以上までの作業が完了すると、アジャスタ11を含む脚部6がパラペット102のうち、床面101を挟んで互いに反対側に位置する部分によって挟み込まれ、本架台1全体が床面101に対して固定されるようになる。
各アジャスタ11における押圧部14の先端位置を調整した後には、脚部6中の脚部本体6aを跨ぐ位置にトレー21を敷く。その上で、図10に示すように、トレー21のうち、脚部6の両脇に位置する部分の上に重り部材22を載置する。これにより、脚部6の位置ずれが重り部材22からの荷重によって規制されるようになる。なお、前述したように、本実施形態では、より軽量化された重り部材22を用いることが可能となるので、重り部材22の運搬作業が比較的容易に行われるようになる。

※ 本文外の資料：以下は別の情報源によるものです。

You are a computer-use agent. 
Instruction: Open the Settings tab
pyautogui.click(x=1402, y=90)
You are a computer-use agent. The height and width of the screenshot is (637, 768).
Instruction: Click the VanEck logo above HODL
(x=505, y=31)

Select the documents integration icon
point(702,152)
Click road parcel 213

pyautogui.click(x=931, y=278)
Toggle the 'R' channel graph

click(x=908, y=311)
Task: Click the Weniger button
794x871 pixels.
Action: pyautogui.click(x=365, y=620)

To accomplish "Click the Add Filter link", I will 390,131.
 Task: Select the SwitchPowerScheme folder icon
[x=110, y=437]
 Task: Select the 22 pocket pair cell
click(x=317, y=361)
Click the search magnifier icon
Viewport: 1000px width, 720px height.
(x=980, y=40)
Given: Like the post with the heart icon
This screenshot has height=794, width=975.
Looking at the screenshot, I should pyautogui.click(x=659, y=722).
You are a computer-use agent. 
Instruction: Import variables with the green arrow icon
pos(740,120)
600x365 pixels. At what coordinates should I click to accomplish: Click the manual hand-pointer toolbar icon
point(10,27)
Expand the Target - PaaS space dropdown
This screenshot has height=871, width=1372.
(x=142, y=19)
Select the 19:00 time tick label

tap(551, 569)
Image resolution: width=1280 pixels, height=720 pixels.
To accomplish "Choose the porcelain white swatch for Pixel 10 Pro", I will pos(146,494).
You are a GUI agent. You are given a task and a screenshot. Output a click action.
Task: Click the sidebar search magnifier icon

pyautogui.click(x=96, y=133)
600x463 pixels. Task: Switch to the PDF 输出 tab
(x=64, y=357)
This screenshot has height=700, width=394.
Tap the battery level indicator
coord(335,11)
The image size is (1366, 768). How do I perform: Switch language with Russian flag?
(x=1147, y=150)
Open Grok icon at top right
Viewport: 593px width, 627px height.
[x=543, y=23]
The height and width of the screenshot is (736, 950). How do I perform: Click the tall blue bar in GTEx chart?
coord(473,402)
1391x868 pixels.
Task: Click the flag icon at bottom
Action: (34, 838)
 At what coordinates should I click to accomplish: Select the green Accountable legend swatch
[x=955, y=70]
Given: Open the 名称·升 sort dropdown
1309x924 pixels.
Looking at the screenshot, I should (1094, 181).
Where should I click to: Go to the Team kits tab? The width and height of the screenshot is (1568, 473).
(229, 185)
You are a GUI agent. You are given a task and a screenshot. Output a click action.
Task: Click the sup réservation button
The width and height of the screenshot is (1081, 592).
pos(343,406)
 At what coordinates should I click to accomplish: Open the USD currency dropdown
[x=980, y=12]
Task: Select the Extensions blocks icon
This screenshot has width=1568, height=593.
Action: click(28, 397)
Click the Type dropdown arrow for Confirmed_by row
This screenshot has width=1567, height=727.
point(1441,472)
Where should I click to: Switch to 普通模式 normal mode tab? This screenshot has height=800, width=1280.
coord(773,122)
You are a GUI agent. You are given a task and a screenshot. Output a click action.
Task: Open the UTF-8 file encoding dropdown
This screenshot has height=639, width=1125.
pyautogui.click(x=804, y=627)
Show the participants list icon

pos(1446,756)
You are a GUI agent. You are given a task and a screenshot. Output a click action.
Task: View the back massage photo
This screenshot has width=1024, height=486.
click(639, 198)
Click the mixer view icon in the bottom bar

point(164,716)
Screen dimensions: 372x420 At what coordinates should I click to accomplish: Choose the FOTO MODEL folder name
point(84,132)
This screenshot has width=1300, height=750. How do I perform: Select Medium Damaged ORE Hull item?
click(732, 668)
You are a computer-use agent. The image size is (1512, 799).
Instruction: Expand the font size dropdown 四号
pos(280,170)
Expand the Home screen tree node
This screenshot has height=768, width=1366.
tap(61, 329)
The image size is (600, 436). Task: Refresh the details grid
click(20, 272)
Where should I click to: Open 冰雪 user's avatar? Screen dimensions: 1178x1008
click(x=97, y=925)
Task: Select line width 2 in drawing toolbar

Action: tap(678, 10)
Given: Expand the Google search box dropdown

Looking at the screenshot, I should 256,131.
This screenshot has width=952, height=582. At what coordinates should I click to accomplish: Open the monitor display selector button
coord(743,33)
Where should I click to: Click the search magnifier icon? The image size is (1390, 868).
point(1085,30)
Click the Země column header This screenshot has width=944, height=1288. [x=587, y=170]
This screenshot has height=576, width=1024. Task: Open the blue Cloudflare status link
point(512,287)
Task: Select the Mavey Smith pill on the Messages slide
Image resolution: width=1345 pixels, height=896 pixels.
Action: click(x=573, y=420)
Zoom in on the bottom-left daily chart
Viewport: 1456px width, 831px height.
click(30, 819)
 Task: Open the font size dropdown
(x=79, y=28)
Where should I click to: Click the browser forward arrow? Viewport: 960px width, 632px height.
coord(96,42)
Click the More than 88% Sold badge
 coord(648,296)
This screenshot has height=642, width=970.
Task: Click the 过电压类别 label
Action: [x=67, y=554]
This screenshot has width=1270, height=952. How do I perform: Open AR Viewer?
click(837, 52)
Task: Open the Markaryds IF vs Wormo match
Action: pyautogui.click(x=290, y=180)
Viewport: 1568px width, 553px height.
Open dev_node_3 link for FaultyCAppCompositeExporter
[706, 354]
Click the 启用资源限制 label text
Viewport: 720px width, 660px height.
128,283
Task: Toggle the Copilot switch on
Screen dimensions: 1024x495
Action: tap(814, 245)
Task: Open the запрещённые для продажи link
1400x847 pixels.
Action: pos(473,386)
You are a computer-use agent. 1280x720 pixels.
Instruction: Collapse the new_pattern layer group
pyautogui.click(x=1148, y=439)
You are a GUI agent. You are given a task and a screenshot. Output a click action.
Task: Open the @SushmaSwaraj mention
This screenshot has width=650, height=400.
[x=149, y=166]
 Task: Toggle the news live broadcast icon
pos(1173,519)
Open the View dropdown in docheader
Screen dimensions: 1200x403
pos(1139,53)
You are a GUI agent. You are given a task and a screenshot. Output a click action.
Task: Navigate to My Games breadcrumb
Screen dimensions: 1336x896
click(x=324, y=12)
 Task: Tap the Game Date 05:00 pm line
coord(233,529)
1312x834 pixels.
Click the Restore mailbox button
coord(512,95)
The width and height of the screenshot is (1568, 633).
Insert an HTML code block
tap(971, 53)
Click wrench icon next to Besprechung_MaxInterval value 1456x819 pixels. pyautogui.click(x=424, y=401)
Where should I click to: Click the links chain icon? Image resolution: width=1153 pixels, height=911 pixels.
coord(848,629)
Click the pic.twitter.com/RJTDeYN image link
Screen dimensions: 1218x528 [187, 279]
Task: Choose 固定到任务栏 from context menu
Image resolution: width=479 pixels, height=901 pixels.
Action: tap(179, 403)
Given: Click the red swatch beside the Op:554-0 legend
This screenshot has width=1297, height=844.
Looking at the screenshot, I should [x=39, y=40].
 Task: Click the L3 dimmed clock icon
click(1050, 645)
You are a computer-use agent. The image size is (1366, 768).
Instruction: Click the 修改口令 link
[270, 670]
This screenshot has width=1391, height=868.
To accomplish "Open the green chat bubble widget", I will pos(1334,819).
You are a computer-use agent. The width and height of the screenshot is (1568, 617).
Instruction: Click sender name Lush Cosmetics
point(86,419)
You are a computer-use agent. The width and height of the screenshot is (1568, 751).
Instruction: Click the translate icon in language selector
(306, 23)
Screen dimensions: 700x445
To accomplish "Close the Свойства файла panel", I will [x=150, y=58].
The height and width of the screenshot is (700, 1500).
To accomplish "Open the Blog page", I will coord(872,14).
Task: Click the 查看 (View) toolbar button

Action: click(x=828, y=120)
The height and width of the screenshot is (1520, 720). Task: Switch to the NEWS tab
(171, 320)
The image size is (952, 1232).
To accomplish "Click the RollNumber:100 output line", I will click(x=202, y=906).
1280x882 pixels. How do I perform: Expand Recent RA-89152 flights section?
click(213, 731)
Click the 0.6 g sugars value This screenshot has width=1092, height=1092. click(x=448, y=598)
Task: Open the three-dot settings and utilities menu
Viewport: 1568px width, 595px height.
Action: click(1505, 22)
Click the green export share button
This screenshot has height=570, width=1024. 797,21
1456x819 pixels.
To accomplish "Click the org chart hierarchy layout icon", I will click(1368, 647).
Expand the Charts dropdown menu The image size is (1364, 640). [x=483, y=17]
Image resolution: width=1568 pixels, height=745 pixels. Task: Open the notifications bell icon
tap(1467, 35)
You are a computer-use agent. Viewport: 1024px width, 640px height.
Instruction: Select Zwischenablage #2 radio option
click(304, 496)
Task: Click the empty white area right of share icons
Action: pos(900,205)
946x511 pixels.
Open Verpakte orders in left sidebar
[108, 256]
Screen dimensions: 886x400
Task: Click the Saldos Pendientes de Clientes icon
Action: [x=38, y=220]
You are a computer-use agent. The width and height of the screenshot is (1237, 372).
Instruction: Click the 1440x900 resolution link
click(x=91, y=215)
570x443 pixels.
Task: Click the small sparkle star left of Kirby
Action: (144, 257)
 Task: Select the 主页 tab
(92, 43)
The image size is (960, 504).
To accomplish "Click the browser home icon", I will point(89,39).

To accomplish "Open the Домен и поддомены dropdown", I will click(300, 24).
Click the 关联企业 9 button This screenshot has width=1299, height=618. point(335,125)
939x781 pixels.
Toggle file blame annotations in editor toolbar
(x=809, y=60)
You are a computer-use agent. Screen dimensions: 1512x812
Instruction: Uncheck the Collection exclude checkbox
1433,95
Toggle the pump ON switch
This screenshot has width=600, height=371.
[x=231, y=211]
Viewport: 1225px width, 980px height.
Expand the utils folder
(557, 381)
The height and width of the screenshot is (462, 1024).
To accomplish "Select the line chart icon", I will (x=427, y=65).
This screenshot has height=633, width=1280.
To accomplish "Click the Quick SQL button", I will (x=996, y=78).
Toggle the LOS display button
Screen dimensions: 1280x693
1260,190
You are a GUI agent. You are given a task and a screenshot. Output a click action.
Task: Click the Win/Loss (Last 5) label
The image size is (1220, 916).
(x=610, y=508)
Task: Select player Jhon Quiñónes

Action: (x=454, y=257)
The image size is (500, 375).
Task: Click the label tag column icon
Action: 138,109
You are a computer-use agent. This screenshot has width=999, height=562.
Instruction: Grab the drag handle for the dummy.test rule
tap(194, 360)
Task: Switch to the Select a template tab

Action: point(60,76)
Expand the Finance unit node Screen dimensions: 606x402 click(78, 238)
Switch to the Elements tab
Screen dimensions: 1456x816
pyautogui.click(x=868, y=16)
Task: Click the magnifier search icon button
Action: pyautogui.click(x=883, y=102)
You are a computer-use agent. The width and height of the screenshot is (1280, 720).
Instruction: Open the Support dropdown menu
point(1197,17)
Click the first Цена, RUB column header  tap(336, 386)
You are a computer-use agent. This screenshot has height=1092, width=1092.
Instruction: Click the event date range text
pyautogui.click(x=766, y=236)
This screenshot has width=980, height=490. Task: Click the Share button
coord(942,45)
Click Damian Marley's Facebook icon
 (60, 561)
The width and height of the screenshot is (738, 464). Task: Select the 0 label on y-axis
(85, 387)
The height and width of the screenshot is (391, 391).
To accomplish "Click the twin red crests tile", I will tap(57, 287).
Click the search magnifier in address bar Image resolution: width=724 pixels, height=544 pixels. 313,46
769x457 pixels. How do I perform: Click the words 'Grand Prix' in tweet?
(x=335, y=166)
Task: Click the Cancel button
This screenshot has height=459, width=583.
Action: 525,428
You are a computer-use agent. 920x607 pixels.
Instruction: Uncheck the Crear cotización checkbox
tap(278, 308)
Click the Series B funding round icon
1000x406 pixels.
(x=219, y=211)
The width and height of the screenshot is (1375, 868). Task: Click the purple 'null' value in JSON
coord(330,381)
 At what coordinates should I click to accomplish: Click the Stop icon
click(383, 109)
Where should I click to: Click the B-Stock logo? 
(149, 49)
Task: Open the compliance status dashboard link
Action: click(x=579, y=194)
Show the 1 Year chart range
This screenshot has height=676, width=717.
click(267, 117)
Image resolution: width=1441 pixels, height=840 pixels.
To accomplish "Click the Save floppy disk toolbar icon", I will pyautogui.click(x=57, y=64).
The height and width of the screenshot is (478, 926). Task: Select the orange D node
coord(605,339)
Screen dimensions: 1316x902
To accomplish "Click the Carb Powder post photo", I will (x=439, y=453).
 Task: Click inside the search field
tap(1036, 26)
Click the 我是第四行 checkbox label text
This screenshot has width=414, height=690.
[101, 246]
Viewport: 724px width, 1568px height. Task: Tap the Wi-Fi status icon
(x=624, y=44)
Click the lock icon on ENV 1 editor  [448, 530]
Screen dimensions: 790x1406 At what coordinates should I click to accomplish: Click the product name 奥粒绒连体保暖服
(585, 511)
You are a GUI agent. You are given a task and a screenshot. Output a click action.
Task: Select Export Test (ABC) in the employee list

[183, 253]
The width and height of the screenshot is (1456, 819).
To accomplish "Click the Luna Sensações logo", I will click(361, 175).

そして、重り部材22の配置作業が終了した時点で、本架台1の据え付け工事に係る一連の作業が完了する。以上までに説明してきたように、本架台1であれば、床面101に対して固定するにあたり、パラペット102にアンカーボルト等を固定する代わりに、アジャスタ11を操作して当該アジャスタ11の先端をパラペット102に当接させればよい。この結果、架台設置作業が容易になり、その工期や作業量が抑えられ、以て作業コストが削減されることとなる。さらに、上記の効果により架台の交換やメンテナンスも容易に行えるようになるので、太陽光パネルP及び架台を含む設備の維持費用を削減することも可能となる。
1 本架台(太陽光パネル設置用架台)
2 架台本体
3 側方架台
4 前方部
5 後方部
6 脚部
6a 脚部本体
6b 延長部
7 台座
8 連結部
9 ストッパ
9a 調整ネジ
10 スライドパイプ
11 アジャスタ
12 調整ナット
13 軸部
14 押圧部
15 取り付けキャップ
16 ネジ孔
17 ゴムプレート(緩衝材)
20 可動レール
21 トレー
22 重り部材
23 レールクランプ
100 陸屋根(屋根)
101 床面
102 パラペット(立壁部)
103 第1対向面
104 第2対向面
P 太陽光パネル

Claims (10)

  1. 平坦な床面周りに配置された立壁部を有する屋根に太陽光パネルを設置するために用いられる太陽光パネル設置用架台であって、
    棒状の脚部を下部に備え、該脚部の延出方向が前記床面に沿うように前記床面上に載置される架台本体と、
    前記延出方向における前記脚部の両端の各々から前記立壁部に向かって突出し、先端位置が前記延出方向に沿って調整可能となった突出部と、を備え、
    前記両端の各々から突出した前記突出部のうち、一方の突出部の前記先端位置は、前記立壁部中、前記一方の突出部と対向する第1対向面を押圧する位置に調整され、他方の突出部の前記先端位置は、前記立壁部中、前記床面を挟んで前記第1対向面とは反対の位置で前記他方の突出部と対向する第2対向面を押圧する位置に調整されていることを特徴とする太陽光パネル設置用架台。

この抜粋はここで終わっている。